Why the authors say this matters

The authors conclude that carbon inputs, total water depth, and/or dissolved oxygen saturation are major drivers of the flux and composition of greenhouse gases emitted from Lake Mai Ndombe and potentially other tropical humic lakes. The study suggests this matters because mechanistic insight into greenhouse gas cycling in such systems has been limited, especially in understudied central Africa.

What the researchers tested

The researchers measured seasonal concentrations and isotopic compositions of the major dissolved greenhouse gases in Lake Mai Ndombe during high-water, falling-water, and low-water periods. They also used field measurements such as temperature and wind speed to estimate gas emissions from the lake.

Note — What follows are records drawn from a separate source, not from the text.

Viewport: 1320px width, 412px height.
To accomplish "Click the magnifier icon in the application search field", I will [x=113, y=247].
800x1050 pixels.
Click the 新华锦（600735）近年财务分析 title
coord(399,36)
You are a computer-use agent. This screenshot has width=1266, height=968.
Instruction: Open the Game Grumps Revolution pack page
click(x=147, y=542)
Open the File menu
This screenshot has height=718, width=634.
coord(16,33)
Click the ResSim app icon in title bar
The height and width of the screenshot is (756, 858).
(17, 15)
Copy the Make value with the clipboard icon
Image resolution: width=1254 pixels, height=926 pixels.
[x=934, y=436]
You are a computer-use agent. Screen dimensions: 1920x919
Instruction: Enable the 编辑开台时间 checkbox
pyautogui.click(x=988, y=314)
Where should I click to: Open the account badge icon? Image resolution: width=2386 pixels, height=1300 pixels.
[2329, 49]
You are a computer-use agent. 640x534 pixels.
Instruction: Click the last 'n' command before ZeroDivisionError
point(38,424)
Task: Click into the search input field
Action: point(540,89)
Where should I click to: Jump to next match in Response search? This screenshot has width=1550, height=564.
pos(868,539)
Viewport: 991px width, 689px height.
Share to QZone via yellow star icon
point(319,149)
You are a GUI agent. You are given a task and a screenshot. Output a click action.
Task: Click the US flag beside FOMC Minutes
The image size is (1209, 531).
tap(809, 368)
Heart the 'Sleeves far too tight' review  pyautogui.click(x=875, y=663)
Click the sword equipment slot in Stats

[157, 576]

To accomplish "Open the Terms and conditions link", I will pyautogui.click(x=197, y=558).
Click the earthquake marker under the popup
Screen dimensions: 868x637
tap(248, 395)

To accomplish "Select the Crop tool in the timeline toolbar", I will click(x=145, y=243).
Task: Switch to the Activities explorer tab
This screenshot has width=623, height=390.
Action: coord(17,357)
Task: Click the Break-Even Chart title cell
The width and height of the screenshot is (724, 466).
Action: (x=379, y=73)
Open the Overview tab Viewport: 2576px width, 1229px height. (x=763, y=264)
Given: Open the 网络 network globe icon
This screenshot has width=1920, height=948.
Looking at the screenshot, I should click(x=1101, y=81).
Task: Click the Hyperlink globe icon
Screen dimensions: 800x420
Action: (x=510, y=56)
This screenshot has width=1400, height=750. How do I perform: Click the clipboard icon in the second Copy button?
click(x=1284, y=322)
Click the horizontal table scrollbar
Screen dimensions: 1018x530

What worked and what didn't

The lake water column was weakly to non-stratified, and all measured greenhouse gases were highly supersaturated across all seasons, sampling stations, and water depths. The study estimated emissions of 375 ± 32 Gg C yr−1 as carbon dioxide, 623 ± 136 Mg C yr−1 as methane, and 223 20 Mg N yr−1 as nitrous oxide, and isotope data suggested carbon dioxide came largely from respiration of bioavailable organic carbon while methane reflected sedimentary methanogenesis followed by aerobic methanotrophy in the water column. Bulk and position-specific nitrogen isotope compositions indicated a nitrogen cycle dominated by sedimentary denitrification, with near-quantitative reduction to dinitrogen before upward diffusion and outgassing.

What to keep in mind

The abstract does not describe detailed study limitations. The findings are specific to Lake Mai Ndombe and are presented as potentially relevant to other tropical humic lakes, but the abstract does not provide direct tests beyond this lake.

Key points

Lake Mai Ndombe was highly supersaturated with greenhouse gases in every season, station, and depth sampled.
Greenhouse gas concentrations increased with water depth in the lake.
The study estimated lake emissions of carbon dioxide, methane, and nitrous oxide from field measurements and extrapolation.
Isotope signals suggested carbon dioxide mainly came from respiration of bioavailable organic carbon.
Nitrogen isotope data suggested sedimentary denitrification dominated the nitrogen cycle.

Disclosure

Research title:: Mai Ndombe lake emits greenhouse gases across all seasons
Authors:: Matti Barthel, T. W. Drake, A. de Clippele, L. W. de Groot, Michelle Engelhardt, N. Haghipour, Y. Hou, Nico Kueter, D. Lewicka‐Szczebak, A. Ludjwera Bahati, C. L. Tschumbu, K. Van Oost, J. N. Wabakanghanzi, R. A. Werner, J. Zambo Mandea, J. Six, J. D. Hemingway
Institutions:: ETH Zurich, ETH Zurich, ETH Zurich, ETH Zurich, ETH Zurich, ETH Zurich, Geological Institute, Geological Institute, Geological Institute, Geological Institute, Geological Institute, Ion Beam Applications (France), UCLouvain, University of Kinshasa, University of Kinshasa, University of Kinshasa, University of Wrocław, Westfälische Hochschule, Woodwell Climate Research Center
Publication date:: 2026-03-01
DOI:: 10.1029/2025jg009218
OpenAlex record:: View

AI provenance: This post was generated by gpt-5.4-mini (OpenAI). The original authors did not write or review this post.